# THE PROBLEM:
Please recast these lines as a Markdown table with the columns Row and Line, numbering each line in Row and leaving out blank lines.

(Saved entries)
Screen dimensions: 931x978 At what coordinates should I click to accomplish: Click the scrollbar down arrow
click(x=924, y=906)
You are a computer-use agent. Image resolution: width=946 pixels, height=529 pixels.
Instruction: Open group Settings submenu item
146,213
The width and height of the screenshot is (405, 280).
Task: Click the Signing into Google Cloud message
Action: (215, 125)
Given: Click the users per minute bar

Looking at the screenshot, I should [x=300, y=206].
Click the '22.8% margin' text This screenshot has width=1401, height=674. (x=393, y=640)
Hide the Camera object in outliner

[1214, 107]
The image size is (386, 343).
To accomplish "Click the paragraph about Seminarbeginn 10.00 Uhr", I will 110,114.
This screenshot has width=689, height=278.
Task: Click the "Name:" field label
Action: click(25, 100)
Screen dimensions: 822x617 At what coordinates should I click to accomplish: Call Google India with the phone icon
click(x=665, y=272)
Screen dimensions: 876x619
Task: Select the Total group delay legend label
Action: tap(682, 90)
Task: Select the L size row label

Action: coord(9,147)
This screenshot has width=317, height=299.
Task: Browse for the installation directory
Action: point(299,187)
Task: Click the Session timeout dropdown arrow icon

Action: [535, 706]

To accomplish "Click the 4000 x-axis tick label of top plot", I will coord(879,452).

# TASK OUTPUT:
| Row | Line |
|---|---|
| 1 | Screen dimensions: 931x978 At what coordinates should I click to accomplish: Click the scrollbar down arrow |
| 2 | click(x=924, y=906) |
| 3 | You are a computer-use agent. Image resolution: width=946 pixels, height=529 pixels. |
| 4 | Instruction: Open group Settings submenu item |
| 5 | 146,213 |
| 6 | The width and height of the screenshot is (405, 280). |
| 7 | Task: Click the Signing into Google Cloud message |
| 8 | Action: (215, 125) |
| 9 | Given: Click the users per minute bar |
| 10 | Looking at the screenshot, I should [x=300, y=206]. |
| 11 | Click the '22.8% margin' text This screenshot has width=1401, height=674. (x=393, y=640) |
| 12 | Hide the Camera object in outliner |
| 13 | [1214, 107] |
| 14 | The image size is (386, 343). |
| 15 | To accomplish "Click the paragraph about Seminarbeginn 10.00 Uhr", I will 110,114. |
| 16 | This screenshot has width=689, height=278. |
| 17 | Task: Click the "Name:" field label |
| 18 | Action: click(25, 100) |
| 19 | Screen dimensions: 822x617 At what coordinates should I click to accomplish: Call Google India with the phone icon |
| 20 | click(x=665, y=272) |
| 21 | Screen dimensions: 876x619 |
| 22 | Task: Select the Total group delay legend label |
| 23 | Action: tap(682, 90) |
| 24 | Task: Select the L size row label |
| 25 | Action: coord(9,147) |
| 26 | This screenshot has width=317, height=299. |
| 27 | Task: Browse for the installation directory |
| 28 | Action: point(299,187) |
| 29 | Task: Click the Session timeout dropdown arrow icon |
| 30 | Action: [535, 706] |
| 31 | To accomplish "Click the 4000 x-axis tick label of top plot", I will coord(879,452). |